(Some records)
*****
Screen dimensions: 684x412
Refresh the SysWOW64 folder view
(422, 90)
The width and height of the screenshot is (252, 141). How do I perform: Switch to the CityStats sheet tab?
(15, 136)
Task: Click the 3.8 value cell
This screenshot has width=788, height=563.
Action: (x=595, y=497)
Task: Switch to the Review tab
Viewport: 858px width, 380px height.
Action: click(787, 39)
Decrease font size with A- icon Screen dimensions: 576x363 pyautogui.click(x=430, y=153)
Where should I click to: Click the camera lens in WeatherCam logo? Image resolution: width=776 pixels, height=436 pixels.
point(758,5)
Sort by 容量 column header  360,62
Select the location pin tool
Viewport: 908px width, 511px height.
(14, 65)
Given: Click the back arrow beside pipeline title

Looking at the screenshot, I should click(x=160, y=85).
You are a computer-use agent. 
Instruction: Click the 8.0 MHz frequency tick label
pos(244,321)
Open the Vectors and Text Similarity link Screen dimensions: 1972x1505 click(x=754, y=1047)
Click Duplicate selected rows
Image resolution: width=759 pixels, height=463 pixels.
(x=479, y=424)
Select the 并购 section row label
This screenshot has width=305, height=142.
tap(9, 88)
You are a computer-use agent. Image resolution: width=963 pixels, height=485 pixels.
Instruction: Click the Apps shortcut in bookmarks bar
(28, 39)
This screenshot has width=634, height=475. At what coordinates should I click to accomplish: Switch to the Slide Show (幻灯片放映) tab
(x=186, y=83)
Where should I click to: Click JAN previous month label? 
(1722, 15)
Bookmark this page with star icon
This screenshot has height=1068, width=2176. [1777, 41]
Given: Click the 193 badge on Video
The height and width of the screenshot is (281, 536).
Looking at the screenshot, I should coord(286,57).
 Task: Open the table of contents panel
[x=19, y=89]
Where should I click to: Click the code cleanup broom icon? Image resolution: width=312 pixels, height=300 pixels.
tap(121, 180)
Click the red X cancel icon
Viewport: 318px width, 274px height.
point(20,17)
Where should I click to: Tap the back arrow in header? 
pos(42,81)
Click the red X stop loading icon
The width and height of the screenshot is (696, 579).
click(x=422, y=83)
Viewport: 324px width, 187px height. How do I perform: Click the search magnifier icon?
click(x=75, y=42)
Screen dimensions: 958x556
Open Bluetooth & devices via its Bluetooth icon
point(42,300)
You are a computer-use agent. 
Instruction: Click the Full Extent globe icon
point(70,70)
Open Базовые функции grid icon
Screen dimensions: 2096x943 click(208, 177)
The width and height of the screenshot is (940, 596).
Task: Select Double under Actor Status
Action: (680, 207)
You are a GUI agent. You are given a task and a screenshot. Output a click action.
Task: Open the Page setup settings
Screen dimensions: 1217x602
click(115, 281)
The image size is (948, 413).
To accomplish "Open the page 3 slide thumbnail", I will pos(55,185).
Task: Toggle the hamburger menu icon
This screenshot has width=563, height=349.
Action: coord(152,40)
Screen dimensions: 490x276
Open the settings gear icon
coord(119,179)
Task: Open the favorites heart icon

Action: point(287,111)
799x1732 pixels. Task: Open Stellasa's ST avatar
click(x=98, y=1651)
*****
_Task brief:_
Copy the items word for word, from the line with "This screenshot has width=634, height=475." up to and including the line with "click(x=75, y=42)".

_Solved problem:_
This screenshot has width=634, height=475. At what coordinates should I click to accomplish: Switch to the Slide Show (幻灯片放映) tab
(x=186, y=83)
Where should I click to: Click JAN previous month label? 
(1722, 15)
Bookmark this page with star icon
This screenshot has height=1068, width=2176. [1777, 41]
Given: Click the 193 badge on Video
The height and width of the screenshot is (281, 536).
Looking at the screenshot, I should coord(286,57).
 Task: Open the table of contents panel
[x=19, y=89]
Where should I click to: Click the code cleanup broom icon? Image resolution: width=312 pixels, height=300 pixels.
tap(121, 180)
Click the red X cancel icon
Viewport: 318px width, 274px height.
point(20,17)
Where should I click to: Tap the back arrow in header? 
pos(42,81)
Click the red X stop loading icon
The width and height of the screenshot is (696, 579).
click(x=422, y=83)
Viewport: 324px width, 187px height. How do I perform: Click the search magnifier icon?
click(x=75, y=42)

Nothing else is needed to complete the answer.